The father of the miscarried baby has left me. I've tried four IUIs with donor sperm. The father of the miscarried baby has returned, agreeing to provide the necessary DNA to make my baby and nothing more. Now, instead of paying directly for sperm, I'm paying for medical and legal fees to have a go at the "known donor" experience. I feel desperate and old.

It seems when I was crafting out my career, I was confused by what it meant to "have it all" and now even though I am financially secure, I am ovarian bankrupt. Who would have thunk it? Not I, that is most certain.

Plagued by the fight against time and the guilt of being greedy, after all, I had a healthy happy living child, yet I pressed forward. There are no emotions I would not feel, no expense I would not bear to refill my empty womb and carry my own biological child. I prayed endlessly to a God, I had barely acknowledged since graduating Catholic school more years ago than I care to remember. I meditated, performed yoga, acupuncture, took a less prominent role at work, all in hopes of finding the right mix of things to give birth to my rainbow baby.

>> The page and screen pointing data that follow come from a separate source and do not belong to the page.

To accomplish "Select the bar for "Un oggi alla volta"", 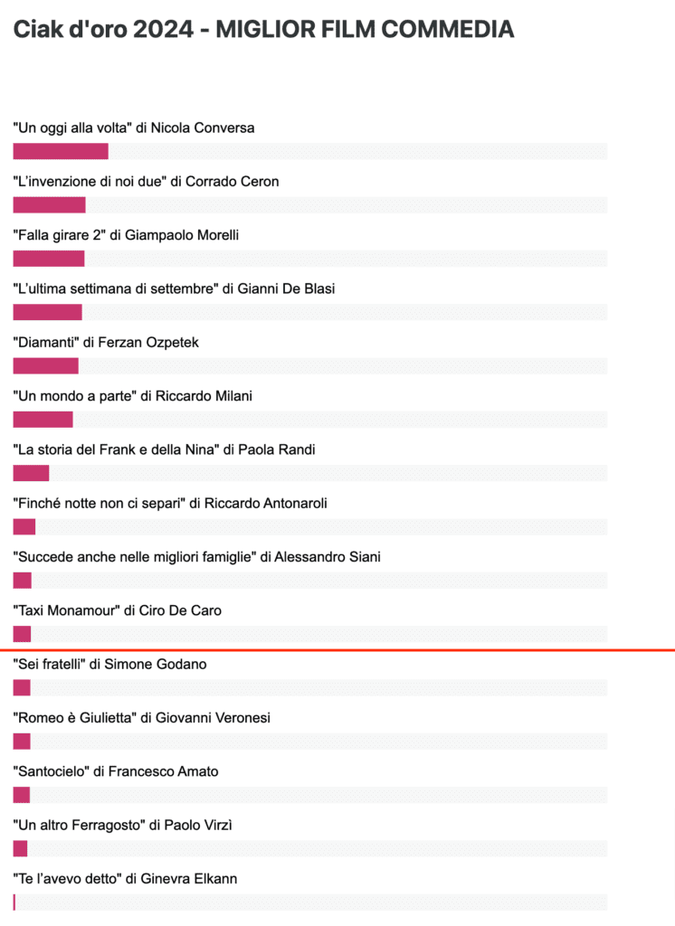I will [x=61, y=151].
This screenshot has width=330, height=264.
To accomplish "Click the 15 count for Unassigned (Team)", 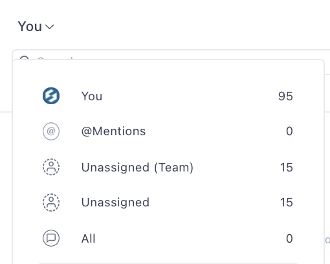I will click(x=287, y=168).
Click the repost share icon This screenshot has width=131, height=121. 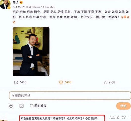tap(16, 82)
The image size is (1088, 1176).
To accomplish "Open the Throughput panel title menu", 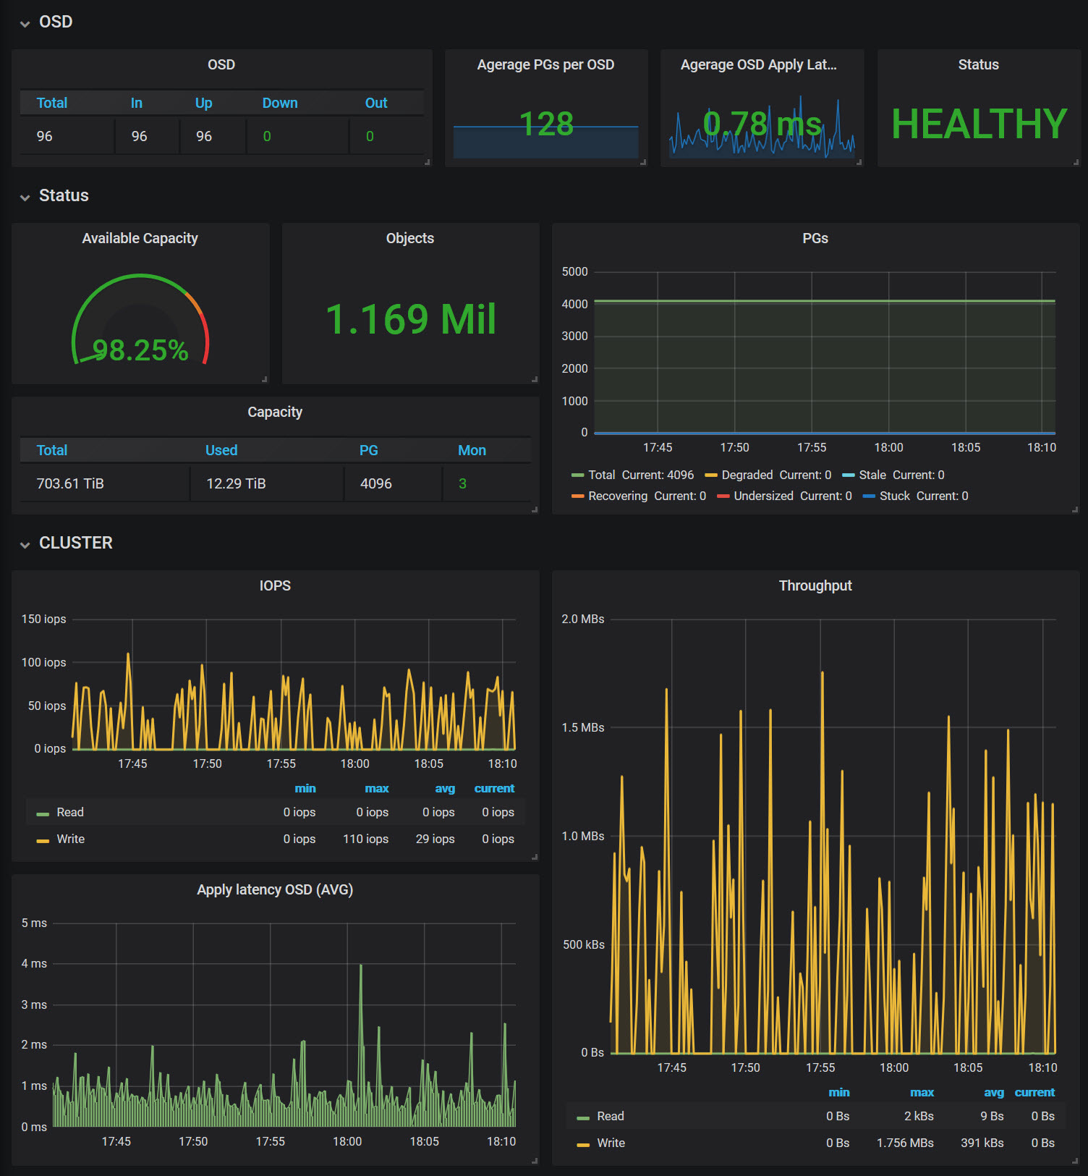I will pyautogui.click(x=815, y=585).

Initially, I pressed on in silence. I was ashamed and guilt ridden. However battling infertility becomes a full-time job. Every outing and event predicated by my menstrual cycle. I can not travel at the beginning of the cycle or just before ovulation. Medical professionals located in NYC are very necessary. I must only travel after the end of my cycle or what I would come to learn as my luteal phase.

Slowly at first, I had to start talking about my miscarriage and my fertility struggles and letting others in on one of the most private, shameful aspects of my life. It was the only thing that would soothe my soul. So be it.

The strangest thing happened. Other women shared they had all suffered miscarriages! Women that I knew, not random data that I found on a google search. It was the most liberating revelation that I had experienced in my 46 years on the planet. Wow. I felt empowered and entitled all at once.

This led me to start speaking openly about my experience. I was on multiple public websites talking about my fertility struggles to strangers. But it wasn't about me. It was about the larger, mostly silent, population of folks struggling with infertility.

One year later, I'm on my second reproductive endocrinologist and a mission to give a voice and a face to infertility. I like to refer to it as my "fertility" (not infertility) struggles so as to put positive energy into the universe. My focus is not only on helping myself have a healthy and happy take home baby, but to helps others learn what I WISH I would have known 10 years ago.

I realize my 1% chance means it is highly unlikely that I will have another biological child. However, I am unmoved. My heart will not yet let me surrender.

Dearest future child, mommy is waiting. I love you.